■ **THE TASK**
In your copy of the data, omit the pictures and keep all else exactly as given.

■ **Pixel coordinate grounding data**
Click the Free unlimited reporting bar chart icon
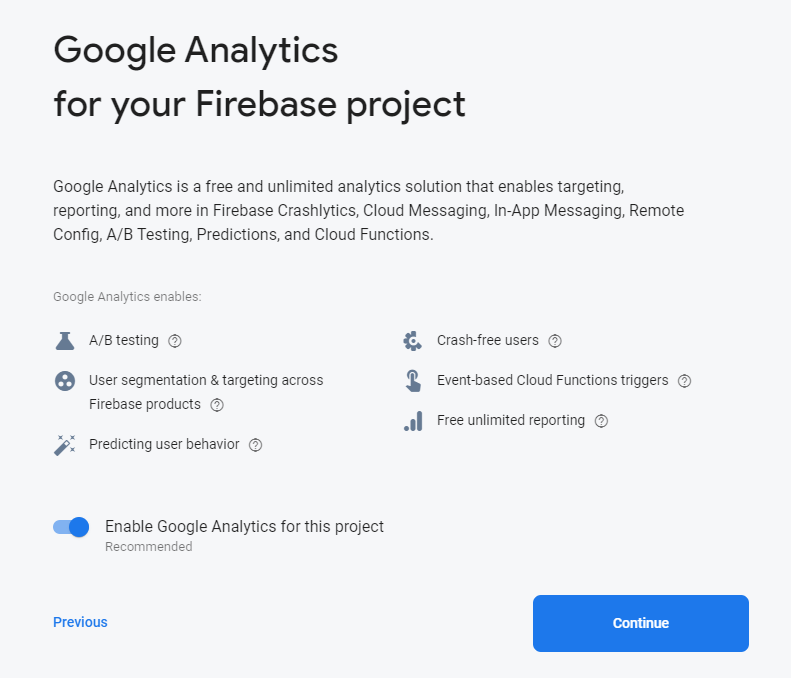This screenshot has height=678, width=791. pyautogui.click(x=412, y=421)
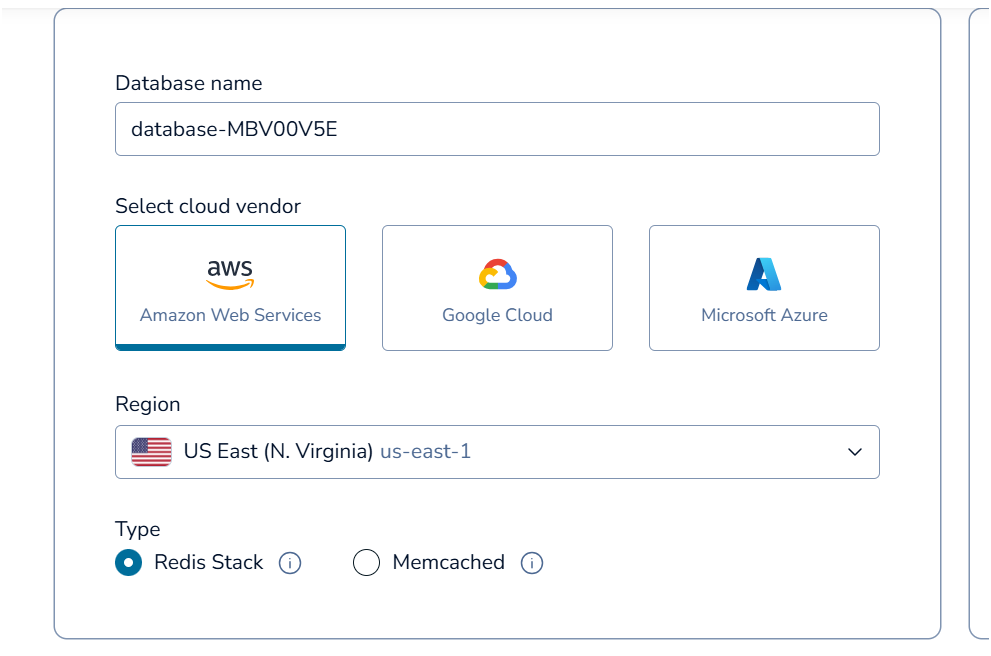Focus the database-MBV00V5E name input field
Screen dimensions: 991x656
pos(497,129)
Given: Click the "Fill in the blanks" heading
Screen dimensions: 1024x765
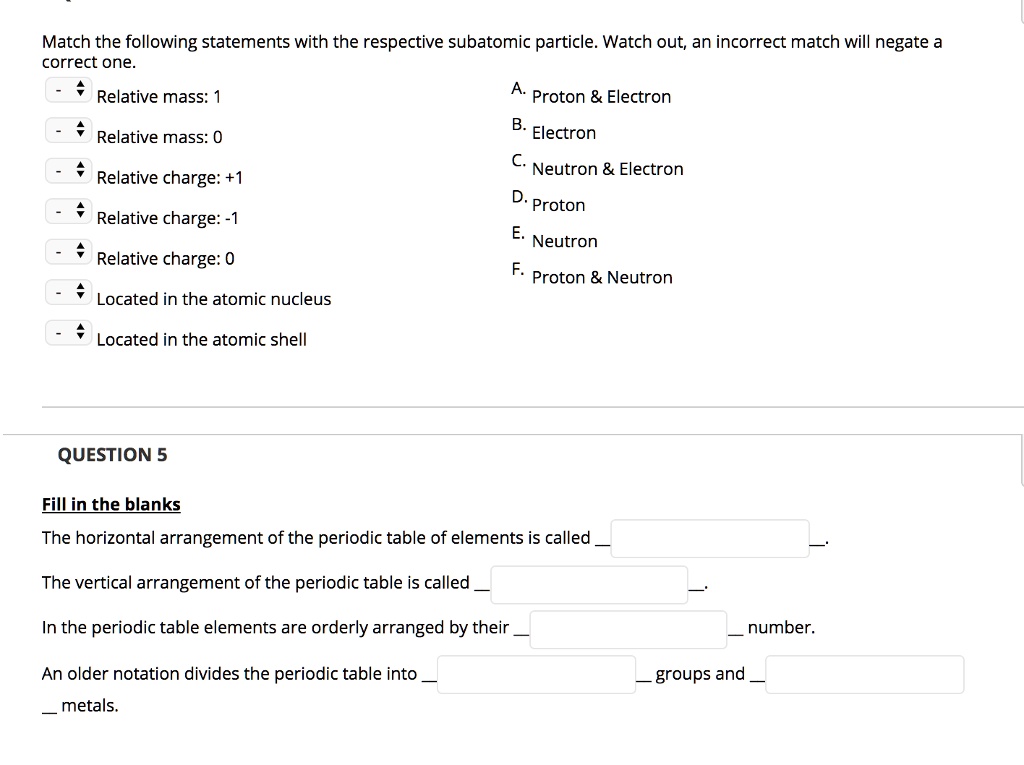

■ **RESPONSE**
Click the Free unlimited reporting bar chart icon
This screenshot has height=678, width=791. pyautogui.click(x=412, y=421)
Focus the database-MBV00V5E name input field
Screen dimensions: 991x656
pos(497,129)
Given: Click the "Fill in the blanks" heading
Screen dimensions: 1024x765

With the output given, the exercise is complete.